Applebaum ist eine berüchtigte neokonservative Kriegshetzerin, die eng mit dem militärischen Geheimdienstapparat der USA verbunden ist. Derzeit spielt sie eine führende Rolle bei der Verbreitung von Propaganda, um die Eskalation des US-Nato-Krieges in der Ukraine gegen Russland zu rechtfertigen. Die Verleihung des Preises, der absurderweise den Namen „Friedenspreis“ trägt, an Anne Applebaum, bestätigt die Tatsache, dass das deutsche Establishment auf einen Weltkrieg zusteuert.
In all den Jahren seit 1950 verlieh der Börsenverein seinen Preis in der Regel an führende deutsche und internationale Literaten und Intellektuelle wie Alfred Grosser, Karl Jaspers, Thornton Wilder, Hermann Hesse oder Albert Schweitzer.
Aber schon die Verleihung des Friedenspreises 2022 an den radikal antirussischen ukrainischen Dichter Serhij Zhadan hat den zunehmend rechtsgerichteten politischen Kurs des Vereins offengelegt. Dass der Verband seinen Preis an den Autoren von „Himmel über Charkiw. Nachrichten vom Überleben im Krieg“ übergab, kam einer Kapitulation vor der Kriegsbegeisterung der deutschen Regierung gleich. Zhadan hat in dem Buch die Russen als „Horde“, als „Verbrecher“ und „Unrat“ bezeichnet. Über die „russischen Tiere“ heißt es darin: „Brennt in der Hölle, ihr Schweine“.

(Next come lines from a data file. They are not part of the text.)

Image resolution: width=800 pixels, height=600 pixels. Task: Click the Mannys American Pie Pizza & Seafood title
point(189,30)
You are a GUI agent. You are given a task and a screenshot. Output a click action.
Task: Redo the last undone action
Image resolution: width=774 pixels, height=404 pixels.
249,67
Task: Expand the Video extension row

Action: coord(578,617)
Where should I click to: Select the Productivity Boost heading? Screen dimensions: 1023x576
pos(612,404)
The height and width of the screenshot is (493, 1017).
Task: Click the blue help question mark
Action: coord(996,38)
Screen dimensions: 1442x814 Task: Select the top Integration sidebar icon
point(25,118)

Schon die Ehrung des glühenden Nationalisten Zhadan beschrieb einen Tiefpunkt in der Geschichte des Börsenvereins. Doch die diesjährige Preisverleihung für die üble Kriegstreiberin Anne Applebaum ist beispiellos. In der Begründung der Jury heißt es lachhafterweise, Applebaum gelinge es, „historiographische Erkenntnisse mit wacher Gegenwartsbeobachtung zu verbinden“. Mit ihrem Werk leiste sie „in einer Zeit, in der die demokratischen Errungenschaften und Werte zunehmend karikiert und attackiert werden“, einen „Beitrag für die Bewahrung von Demokratie und Frieden“.

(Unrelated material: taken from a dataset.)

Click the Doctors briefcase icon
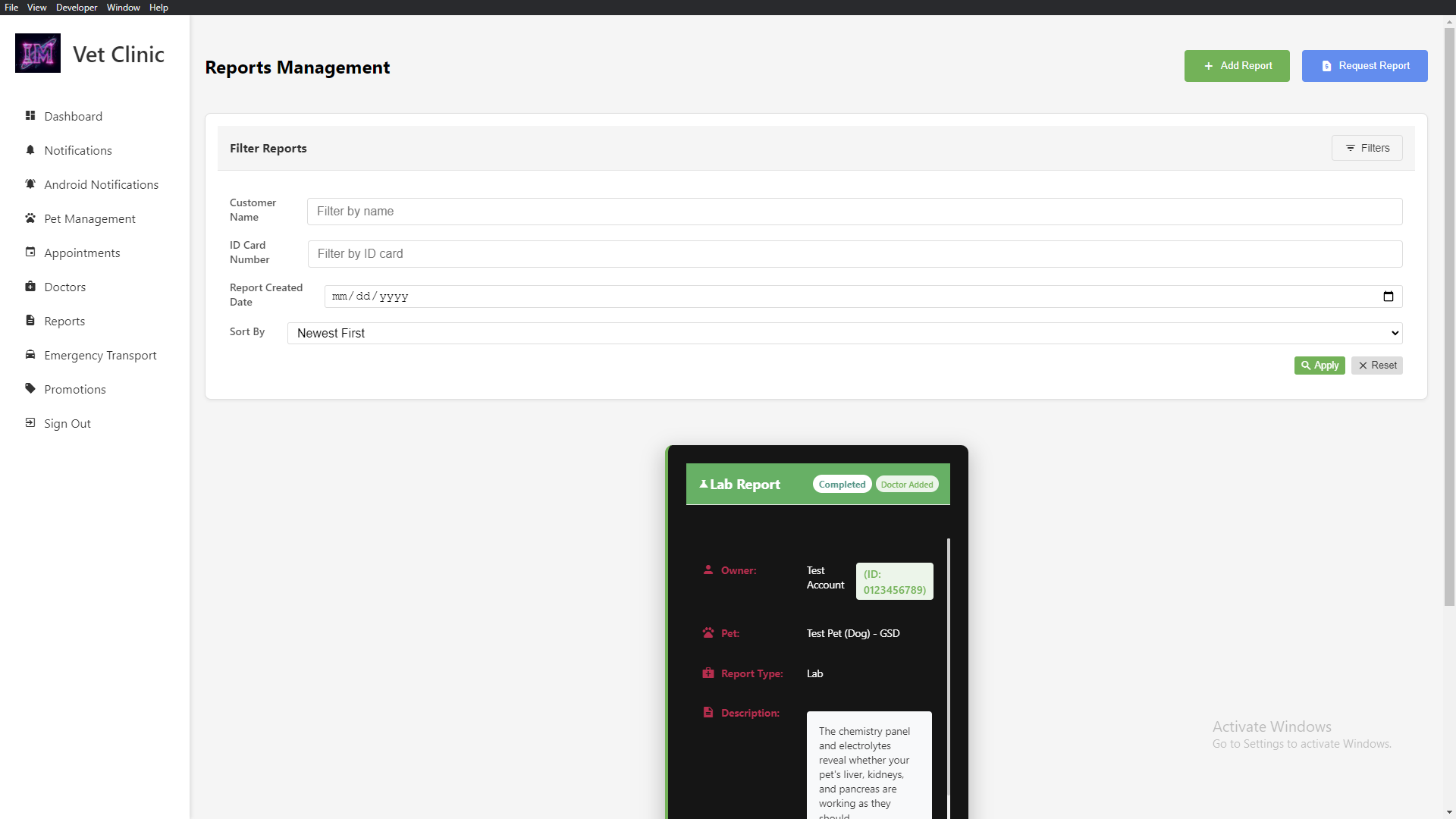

Ein kurzer Blick auf Applebaums Karriere und ihre Publikationen zeigt das genaue Gegenteil. Sie ist nicht weniger als andere heutige Journalisten tief in den US–Sicherheitsstaat eingebettet. Applebaum ist Mitglied der privaten US-amerikanischen Denkfabrik US Council on Foreign Relations. Sie ist auch Vorstandsmitglied des National Endowment for Democracy, einer CIA-Initiative, und der Renew Democracy Initiative, einer weiteren rechtsgerichteten Organisation mit engen Verbindungen zum US-amerikanischen Staatsapparat. Sie war auch schon Mitglied des Beirats des ebenso dubiosen Center for European Policy Analysis. Zwischen 2002 und 2006 war Applebaum Redaktionsmitglied der Washington Post, und derzeit schreibt sie für das US-amerikanische Magazin The Atlantic.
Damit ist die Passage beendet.